Brescia, in arrivo la mostra “Opere dalle carceri turche”

Zehra Doğan, “Fatıma’nın Eli” (Fatma’s hand), 2018. Location: Diyarbakir Prison. ©Jef Rabillon.

“Gli occhi dei personaggi che disegno sono più grandi del normale. Sono estremamente aperti e grandi. Perché gli occhi sono testimoni di tutto… Parlare non basta, lo so già. Sono gli occhi dei personaggi che raccontano ogni cosa”. (Zehra Doğan)
 
Il Museo di Santa Giulia di Brescia ospita Avremo anche giorni migliori – Zehra Doğan. Opere dalle carceri turche, una personale dell’artista e giornalista curda Zehra Doğan. Il progetto espositivo è curato da Elettra Stamboulis e costituisce la prima mostra di impianto critico curatoriale dedicata all’opera della fondatrice dell’agenzia giornalistica femminista curda “Jinha” e sarà aperta al pubblico da sabato 16 novembre 2019 al 6 gennaio 2020. La mostra rientra all’interno del Festival della Pace, organizzato dal Comune di Brescia e dalla Provincia di Brescia.

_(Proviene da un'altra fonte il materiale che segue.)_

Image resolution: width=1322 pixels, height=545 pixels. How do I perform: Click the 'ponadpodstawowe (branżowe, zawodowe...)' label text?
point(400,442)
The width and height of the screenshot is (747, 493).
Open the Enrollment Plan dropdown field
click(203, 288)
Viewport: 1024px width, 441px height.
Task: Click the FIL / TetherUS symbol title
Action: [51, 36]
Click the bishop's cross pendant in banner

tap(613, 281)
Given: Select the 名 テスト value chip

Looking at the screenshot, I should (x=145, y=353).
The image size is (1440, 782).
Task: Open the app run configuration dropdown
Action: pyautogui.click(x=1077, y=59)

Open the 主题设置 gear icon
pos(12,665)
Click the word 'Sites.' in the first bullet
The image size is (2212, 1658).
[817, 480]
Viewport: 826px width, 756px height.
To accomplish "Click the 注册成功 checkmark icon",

Le sue opere sono espressioni di vicende personali intrecciate insieme a drammatici eventi politici di attualità. La rassegna raccoglie un totale di 60 opere inedite, tra disegni, dipinti e lavori a tecnica mista, che interessano tutto il periodo della detenzione dell’artista nelle carceri di Mardin, Diyarbakir e Tarso, dove Zehra è stata rinchiusa per 2 anni, nove mesi e 22 giorni con l’accusa di propaganda terrorista per aver postato su Twitter un acquarello tratto da una fotografia scattata da un soldato turco. Questo disegno digitale mostrava la città di Nusaybin distrutta dall’esercito nazionale nel giugno 2016 con le bandiere issate e trionfanti, e i blindati trasformati in scorpioni.

Ad arricchire la mostra sono le parole del suo diario, scritto durante la sua prigionia: riflessioni in cui Zehra fa riferimento a diversi artisti che, nel corso della storia, hanno manifestato il proprio dissenso senza pagarne, almeno apparentemente, le conseguenze e a quegli artisti che invece si rifiutano di prendere una posizione.
Zehra Doğan è stata rilasciata il 24 febbraio 2019. La sua storia di artista dissidente ha da subito raccolto l’interesse e la solidarietà del mondo dell’arte internazionale, tanto che Ai Weiwei le ha scritto una lettera personale e, lo scorso anno, Banksy le ha dedicato il più ambito dei muri di Manhattan: il Bowery Wall, con un’opera che la raffigura dietro le sbarre, mentre impugna la sua arma più potente: una matita. In tutto questo periodo, l’artista non ha mai cessato la propria attività artistica e giornalistica, realizzando opere con materiale di recupero, collaborando con le compagne detenute nella costruzione di immagini e nella realizzazione di un giornale di bordo che documentasse la loro detenzione.

Bowery Wall, New York.

Zehra Doğan, “KUŞ KADINLAR” (Bird Women), 2019. Location: Tarsus Prison. ©Jef Rabillon.

Attraverso questo percorso espositivo si vuole raccontare la condizione altrui attraverso l’immagine e la parola… Dalla carta di giornale alle stagnole dei pacchetti di sigarette, dagli indumenti di uso comune ai frammenti di tessuto: ne emerge una amplissima gamma di strumenti e materiali, spesso legata alle particolari contingenze entro le quali le opere hanno trovato vita. Qualunque elemento tratto dal quotidiano incorre nella creazione, come il caffè, gli alimenti, il sangue mestruale o i più tradizionali pastelli e inchiostri, quando reperibili.

La mostra è resa possibile grazie all’impegno del web magazine “Kedistan” (“Il Paese dei gatti” in turco) che ha curato il salvataggio e il trasporto delle opere di Zehra Doğan dalla Turchia e che si occupa dell’archivio dell’artista; e di Associazione Mirada, partner del progetto.